--- Record set Enclosed Below ---

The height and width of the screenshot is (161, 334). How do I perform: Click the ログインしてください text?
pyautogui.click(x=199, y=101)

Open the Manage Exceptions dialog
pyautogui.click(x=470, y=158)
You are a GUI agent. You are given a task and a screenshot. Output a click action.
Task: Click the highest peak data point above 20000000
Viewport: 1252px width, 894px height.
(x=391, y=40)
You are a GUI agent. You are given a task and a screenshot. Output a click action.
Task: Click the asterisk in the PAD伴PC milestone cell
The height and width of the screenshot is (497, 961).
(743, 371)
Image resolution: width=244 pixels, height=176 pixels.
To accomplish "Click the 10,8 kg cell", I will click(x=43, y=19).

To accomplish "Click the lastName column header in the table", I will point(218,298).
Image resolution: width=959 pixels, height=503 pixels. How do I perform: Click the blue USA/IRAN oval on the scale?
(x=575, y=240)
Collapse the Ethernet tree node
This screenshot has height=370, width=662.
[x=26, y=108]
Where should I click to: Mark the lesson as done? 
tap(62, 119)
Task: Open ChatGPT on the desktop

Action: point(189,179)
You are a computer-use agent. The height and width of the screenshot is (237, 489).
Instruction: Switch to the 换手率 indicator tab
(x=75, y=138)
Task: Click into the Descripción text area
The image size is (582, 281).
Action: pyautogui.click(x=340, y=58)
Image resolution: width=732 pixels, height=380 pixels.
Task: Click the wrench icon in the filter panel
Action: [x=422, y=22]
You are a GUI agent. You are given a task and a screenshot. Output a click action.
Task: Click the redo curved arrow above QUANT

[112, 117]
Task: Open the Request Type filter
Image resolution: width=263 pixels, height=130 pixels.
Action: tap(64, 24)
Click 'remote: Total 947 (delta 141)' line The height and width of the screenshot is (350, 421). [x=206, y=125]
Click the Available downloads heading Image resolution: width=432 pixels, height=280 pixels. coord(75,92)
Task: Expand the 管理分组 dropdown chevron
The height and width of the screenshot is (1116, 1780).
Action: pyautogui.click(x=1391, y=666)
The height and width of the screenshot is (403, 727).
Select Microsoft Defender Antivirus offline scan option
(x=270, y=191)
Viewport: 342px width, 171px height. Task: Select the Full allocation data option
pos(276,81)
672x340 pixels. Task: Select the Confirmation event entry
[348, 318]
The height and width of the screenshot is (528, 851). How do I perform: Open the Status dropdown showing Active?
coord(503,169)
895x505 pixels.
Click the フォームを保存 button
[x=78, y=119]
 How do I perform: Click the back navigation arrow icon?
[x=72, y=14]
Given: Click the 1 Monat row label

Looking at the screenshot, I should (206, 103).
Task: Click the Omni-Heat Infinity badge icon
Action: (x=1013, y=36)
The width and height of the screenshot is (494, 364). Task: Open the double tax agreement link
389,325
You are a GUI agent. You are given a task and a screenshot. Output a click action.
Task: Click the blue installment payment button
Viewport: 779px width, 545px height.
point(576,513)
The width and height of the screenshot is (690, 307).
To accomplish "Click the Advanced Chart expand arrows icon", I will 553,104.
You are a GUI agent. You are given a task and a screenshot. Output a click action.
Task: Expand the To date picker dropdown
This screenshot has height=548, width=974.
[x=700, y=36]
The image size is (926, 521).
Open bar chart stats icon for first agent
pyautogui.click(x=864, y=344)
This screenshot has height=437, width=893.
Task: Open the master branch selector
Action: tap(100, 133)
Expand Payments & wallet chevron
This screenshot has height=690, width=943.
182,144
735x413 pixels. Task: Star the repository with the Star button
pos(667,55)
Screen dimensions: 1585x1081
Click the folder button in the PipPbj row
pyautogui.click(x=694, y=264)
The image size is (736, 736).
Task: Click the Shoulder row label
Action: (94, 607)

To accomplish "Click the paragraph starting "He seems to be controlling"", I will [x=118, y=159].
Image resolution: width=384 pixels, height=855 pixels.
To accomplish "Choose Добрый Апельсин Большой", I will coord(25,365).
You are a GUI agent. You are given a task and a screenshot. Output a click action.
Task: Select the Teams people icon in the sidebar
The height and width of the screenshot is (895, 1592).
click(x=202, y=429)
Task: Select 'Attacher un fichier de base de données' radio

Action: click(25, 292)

--- End of Enclosed Record set ---

Problem to solve – Repeat word for word from the line holding "This screenshot has height=690, width=943." down to the last line above, including both.

Exercise output –
This screenshot has height=690, width=943.
182,144
735x413 pixels. Task: Star the repository with the Star button
pos(667,55)
Screen dimensions: 1585x1081
Click the folder button in the PipPbj row
pyautogui.click(x=694, y=264)
The image size is (736, 736).
Task: Click the Shoulder row label
Action: (94, 607)

To accomplish "Click the paragraph starting "He seems to be controlling"", I will [x=118, y=159].
Image resolution: width=384 pixels, height=855 pixels.
To accomplish "Choose Добрый Апельсин Большой", I will coord(25,365).
You are a GUI agent. You are given a task and a screenshot. Output a click action.
Task: Select the Teams people icon in the sidebar
The height and width of the screenshot is (895, 1592).
click(x=202, y=429)
Task: Select 'Attacher un fichier de base de données' radio

Action: click(25, 292)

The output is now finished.